Macierzyństwo czyni mnie głupim

głupie macierzyństwo

stupid-motherhood Zdjęcie za pośrednictwem Shutterstock

Myślę, że kiedyś byłem mądry. Ukończyłem college z wyróżnieniem, więc jestem prawie pewien, że mój mózg funkcjonował dość dobrze. Niewyraźnie pamiętam, że mogłem robić rzeczy, które wymagały skupienia i uwagi. Mglisto.

Znasz tę przejażdżkę w wesołym miasteczku, w której siedzisz w samochodzie, który się kręci, a ten samochód jest częścią grupy samochodów, która również się kręci, a potem całe urządzenie, w którym znajdują się grupy samochodów, również się obraca, więc masz ochotę kręcisz się w trzech różnych kierunkach jednocześnie? Kiedy byłem dzieckiem, nazywaliśmy go The Scrambler.

Taki jest mój mózg na macierzyństwo. W mojej głowie cały czas kręci się Scrambler. Fakt, że mogę tu siedzieć i pisać spójne zdania, może wydawać się temu przecząć. Ale to, czego nie widzisz, to pół tuzina literówek, które poprawiłem tylko w tym akapicie. Nie widzisz też, że chodziłem tam iz powrotem między pisaniem tego i trzech innych artykułów, a także zajmowałem się siedemnastoma innymi rzeczami – karmieniem dzieci, śpiewaniem piosenek na dobranoc, sędziowaniem kłótni, szukaniem zaginionego Kindle, odpowiadanie na pytania domowe i spisywanie listy zakupów – tylko z ostatnich dwudziestu minut.

To tak, jakby macierzyństwo dało mi ADD w wieku dorosłym. Wydaje się, że nie potrafię skupić się na żadnej rzeczy dłużej niż dwie minuty. Przez pewien czas to zjawisko występowało tylko wtedy, gdy w pobliżu były moje dzieci. Ale z biegiem czasu wkradł się w mój cenny czas samotności. Nawet kiedy mam godzinę nieprzerwanego czasu, mój mózg podskakuje w każdym miejscu. Kiedy próbuję się skupić, moje myśli lecą:

Czy dzieci jedzą za dużo cukru?

Myślę, że ostatnio spędzali zbyt dużo czasu przed ekranem – muszą coś z tym zrobić. Zimna pogoda nie pomaga. Czy mamy spodnie śnieżne, które pasują każdemu? A co z butami śnieżnymi? Człowieku, te rzeczy są drogie.

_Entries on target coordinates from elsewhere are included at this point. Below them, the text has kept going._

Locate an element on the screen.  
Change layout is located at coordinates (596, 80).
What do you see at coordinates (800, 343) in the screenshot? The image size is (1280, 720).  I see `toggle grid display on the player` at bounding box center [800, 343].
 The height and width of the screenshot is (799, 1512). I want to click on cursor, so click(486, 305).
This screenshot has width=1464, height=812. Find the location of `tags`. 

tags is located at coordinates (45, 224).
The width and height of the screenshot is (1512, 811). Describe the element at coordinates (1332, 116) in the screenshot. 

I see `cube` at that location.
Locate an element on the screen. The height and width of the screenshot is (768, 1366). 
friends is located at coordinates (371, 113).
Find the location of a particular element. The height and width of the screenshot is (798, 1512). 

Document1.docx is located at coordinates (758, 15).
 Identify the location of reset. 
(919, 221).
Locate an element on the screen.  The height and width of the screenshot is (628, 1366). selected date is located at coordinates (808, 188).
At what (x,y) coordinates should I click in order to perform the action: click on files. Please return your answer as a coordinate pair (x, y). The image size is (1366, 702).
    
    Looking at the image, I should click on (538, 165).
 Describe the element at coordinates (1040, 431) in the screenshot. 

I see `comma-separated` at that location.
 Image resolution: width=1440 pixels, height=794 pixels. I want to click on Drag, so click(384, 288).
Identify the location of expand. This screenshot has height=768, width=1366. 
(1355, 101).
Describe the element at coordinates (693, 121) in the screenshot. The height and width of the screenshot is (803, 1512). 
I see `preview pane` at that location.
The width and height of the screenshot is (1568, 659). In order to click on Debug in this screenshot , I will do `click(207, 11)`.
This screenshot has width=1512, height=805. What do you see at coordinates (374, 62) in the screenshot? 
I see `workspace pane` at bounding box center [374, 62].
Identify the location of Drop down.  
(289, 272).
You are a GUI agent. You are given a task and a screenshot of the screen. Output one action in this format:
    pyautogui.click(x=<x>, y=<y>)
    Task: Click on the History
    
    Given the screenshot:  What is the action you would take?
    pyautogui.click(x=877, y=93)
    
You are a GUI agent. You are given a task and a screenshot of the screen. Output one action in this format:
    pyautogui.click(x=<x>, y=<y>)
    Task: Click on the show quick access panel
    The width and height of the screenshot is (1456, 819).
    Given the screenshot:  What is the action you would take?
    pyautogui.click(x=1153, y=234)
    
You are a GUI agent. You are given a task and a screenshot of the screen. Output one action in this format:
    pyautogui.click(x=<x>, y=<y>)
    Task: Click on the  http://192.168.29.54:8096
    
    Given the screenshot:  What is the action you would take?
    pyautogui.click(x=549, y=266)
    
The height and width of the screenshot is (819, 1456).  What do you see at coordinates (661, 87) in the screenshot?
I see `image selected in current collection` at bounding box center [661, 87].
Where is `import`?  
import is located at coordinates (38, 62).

Jak zapłacimy za studia? Może nawet nie będą chcieli od razu iść na studia. Zgadzamy się z tym?

Nie można zapomnieć o pokazie karate w środę.

Och, muszę skończyć ten szkic do pracy jutro.

Czy zapisałem nazwisko tego specjalisty od lęku? Musimy się temu przyjrzeć, jeśli chodzi o nasze małe zmartwienie.

Stary, w domu panuje bałagan – też trzeba coś z tym zrobić.

Zastanawiam się, czy nadszedł czas, aby BoyWonder zaczął grać na instrumencie muzycznym.

Czy zostawiłem pranie w pralce?

Nie chodzi o to, że mój umysł nigdy nie błądził, ale nigdy tak nie było. Jest po prostu TAK. WIELE. RZECZY.

Bycie zorganizowanym pomaga do pewnego stopnia, ale sama organizacja wydaje się być jeszcze jedną rzeczą do przemyślenia. Spisywanie list rzeczy do zrobienia pomaga, ale mogłem dosłownie usiąść i spisać rzeczy, które muszę zrobić, zapamiętać, zajrzeć lub wymyślić przez CAŁY DZIEŃ. Zawsze jest coś, co wymaga mojej uwagi i nigdy nie ma wystarczająco dużo czasu.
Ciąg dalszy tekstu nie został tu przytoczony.